SSFS financial planners already hold, in total, about 60,000 client meetings each year, and they work without paraplanners – SSFS financial planners write their own statements of advice (SoAs). An objective of the program was to use technology more cleverly to support this way of working.

But the fundamental objective of the program, which ran under the descriptive codename of Future Operating Model, or FOM, was to put the client at the centre of the process so that they can interact with SSFS on their own terms.

The changes were driven by SSFS research that fund about half of its clients want to deal with the business face-to-face in the first instance but then will use other channels, including phone and online, to interact.

SSFS managing director Michael Monaghan says the project took about three months longer than planned and cost about 25 per cent more than budgeted – a far cry from the “two-by-two-by-half” rule of thumb that says most major projects take twice as long as expected, cost twice as much as expected, and deliver half of the expected benefits.

It began in September 2013, and will be fully completed in January when a new investment platform comes online.

Challenging the established way of doing it

General manager of financial planning for SSFS, Sean Bradley (pictured), says there was nothing intrinsically wrong with the advice produced by SSFS but the established way of delivering it “clearly wasn’t going to carry us forward”.

“You need to look externally at the environment in which you are operating – that’s clients, employees and the legislative and the technology environment – and if we didn’t keep up with that, we’d be left behind,” Bradley says.

“There’s many a successful business – and Kodak always gets run out as the example – that are no longer in existence.”

Bradley says there were four distinct parts to the review: customer relationship management (CRM), advice, registry (platform) and phones. All parts of the chain have been integrated so that an interaction with any one of them flows through to the others.

Bradley says advice, CRM and phone systems have been rolled out across the SSFS business with the last regional office, in Perth, switching across in late May.

He says SSFS is now bedding the new systems down, and introducing the processes that the new systems require.

A defining feature

Monaghan says the decision to continue providing advice without paraplanning support was a defining feature of the project.
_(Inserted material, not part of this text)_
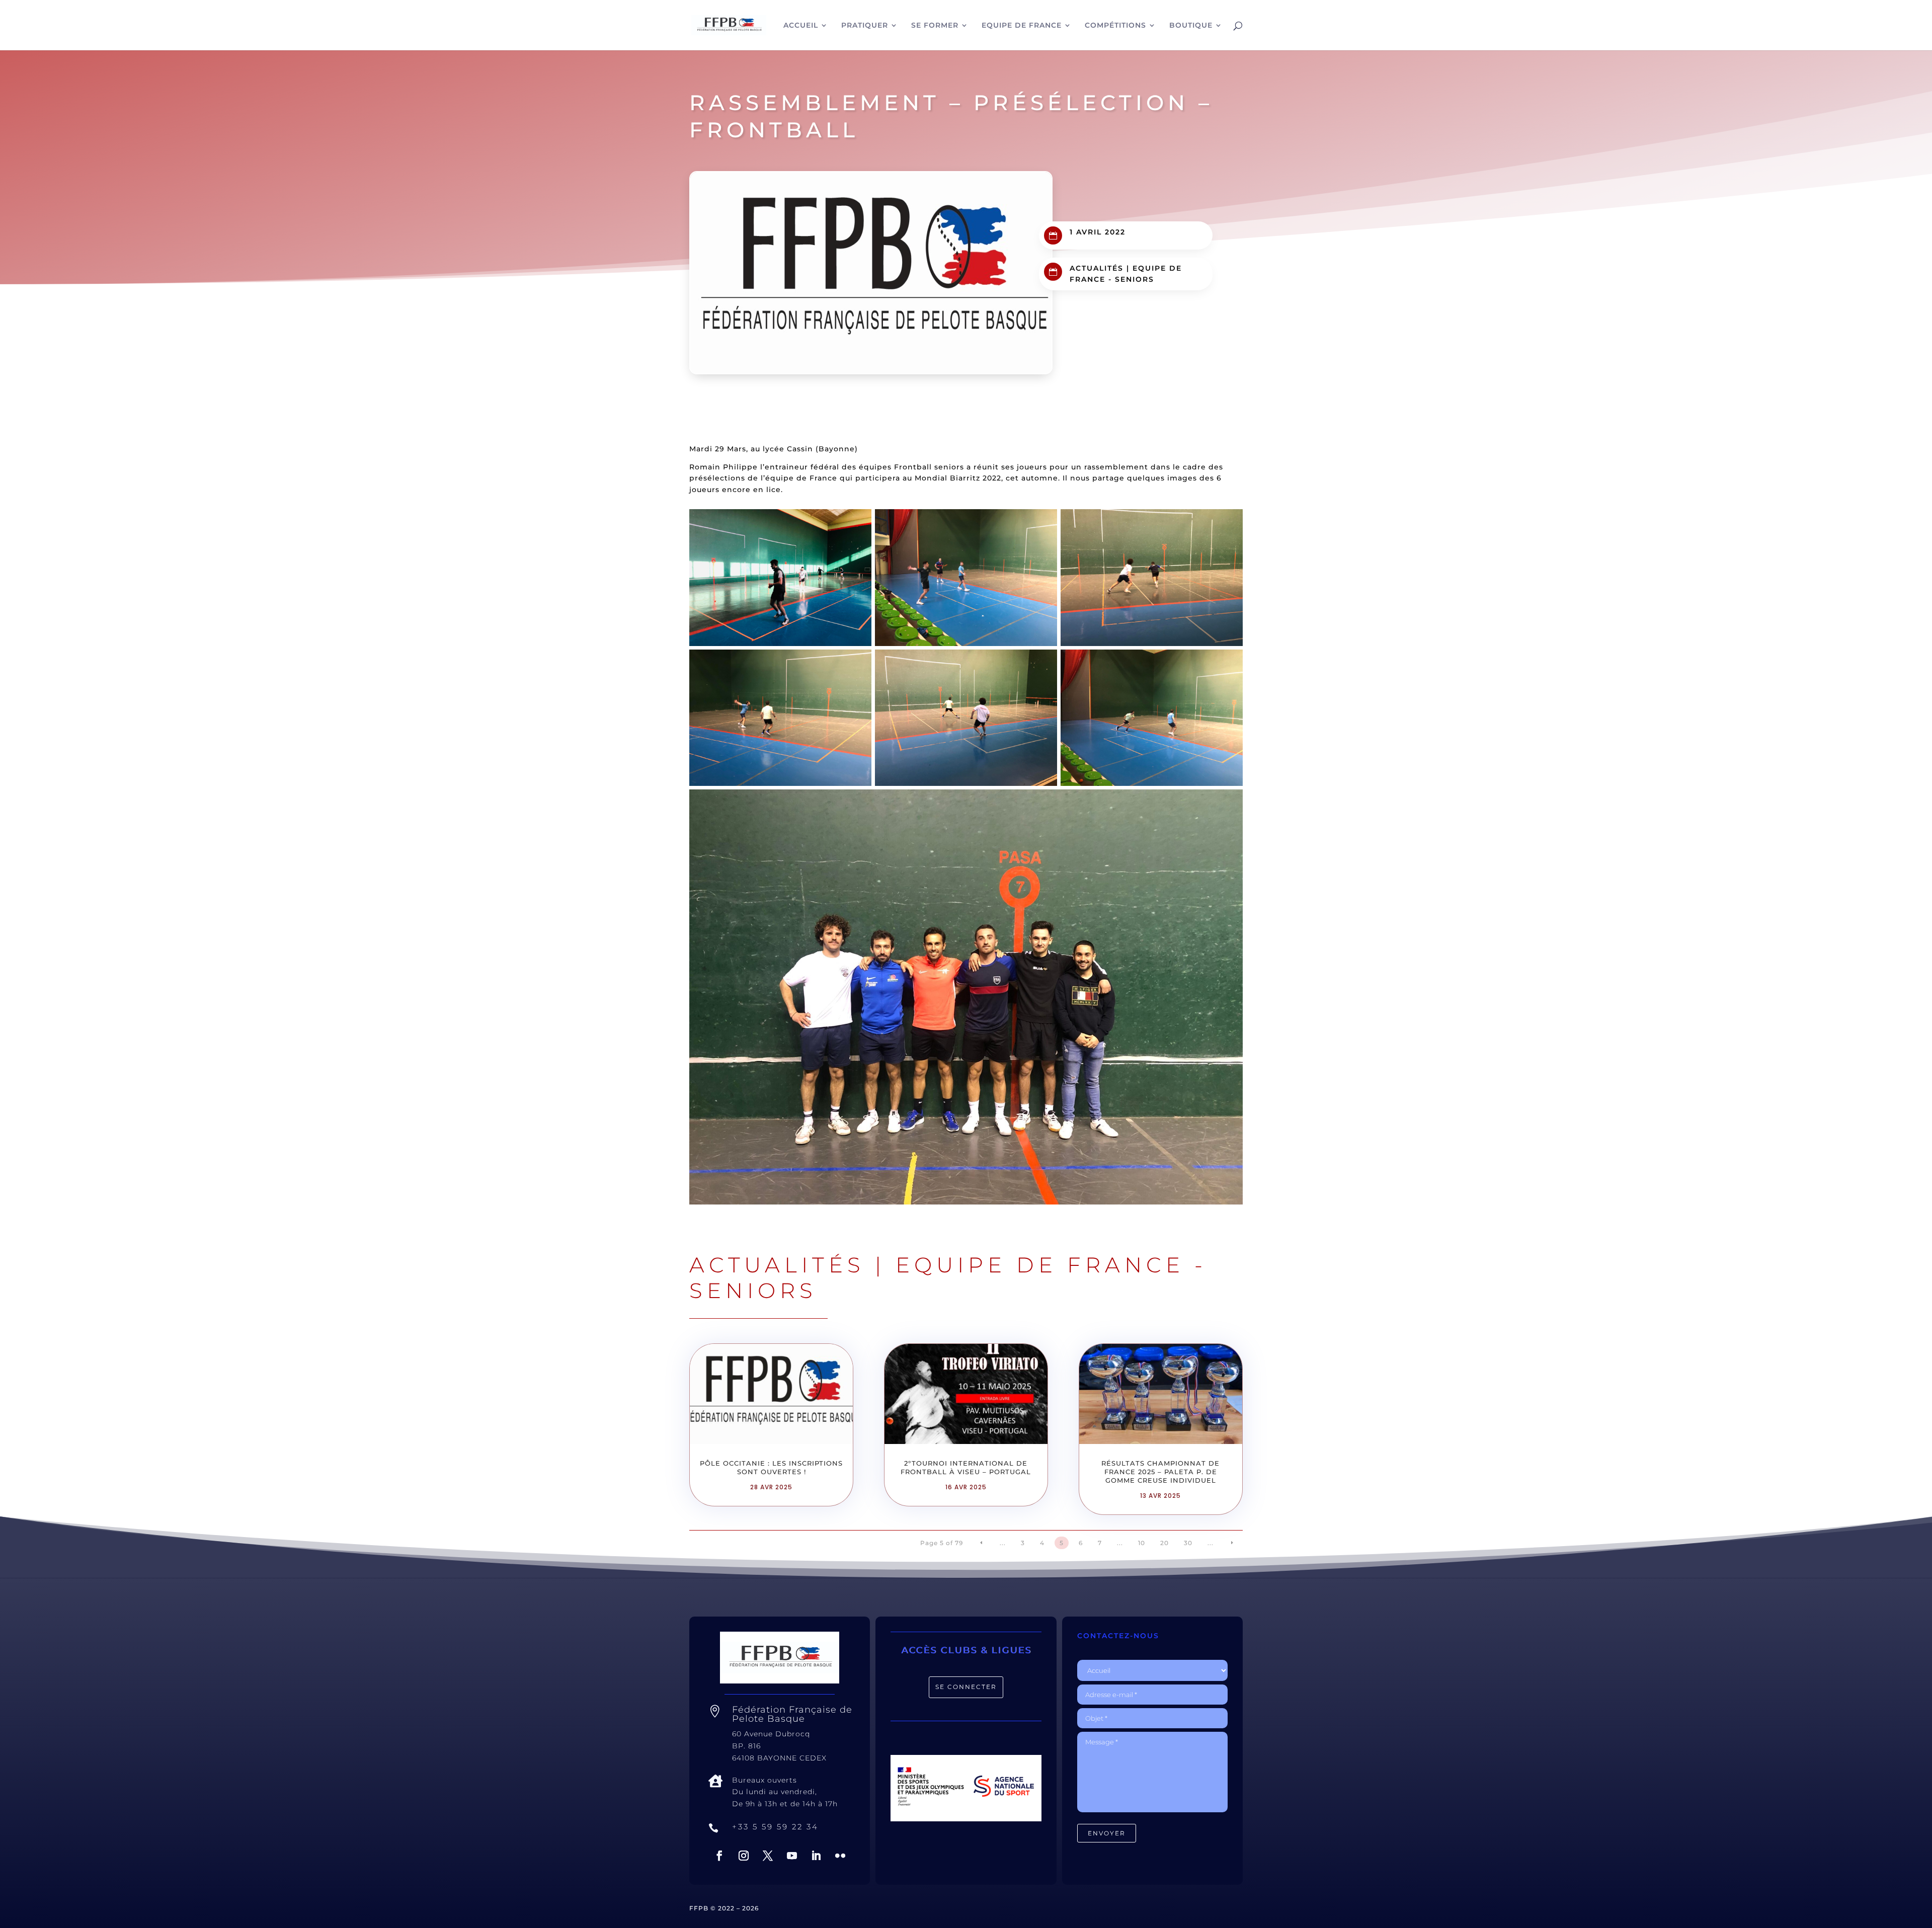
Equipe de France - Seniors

He says “a fairly compelling reason” was that never in its 25-year history has the business used paraplanners.

“We’re heading to a digital world, and [paraplanning] is a huge manual process in the middle of a digital world that is very error prone, and we’ve seen a lot of statistics on that,” he says.

“Secondly, it eliminates the concept of putting the client at the centre. We do modelling and so forth real-time in front of the clients, so they can see immediately what their alternatives look like. Taking that away and giving it to paraplanners to do that is like, no, that’s offending against our basic principle of the client at the centre.

“And of course, there was the economic rationale as well. If we’d had to put on 60 or 70 paraplanners, we’d really have knocked our business quite significantly.

“We have 160 planners, and it’s one [paraplanner] to two [advisers] – it’s a huge expense.”

Looking beyond a traditional base

Monaghan says the reengineered systems and processes enable SSFS to start looking beyond its traditional client base.

“That’s part of what we were thinking about when we created this,” he says.

“If you think back to our heritage, we were set up originally to provide advice to public-sector employees coming out of the defined benefit schemes. When I was appointed here four years ago the brief was to modernise the business, because we were a bit old-fashioned, and identify new sources of growth, because there’s not many of those people left in those schemes and in fact there’s a declining amount of members coming out of those schemes already.

“So our owner is very keen for us to identify new areas of growth, and a key element of getting ourselves ready for that has been to create a state-of-the-art ability to deliver advice to a broad range of people.”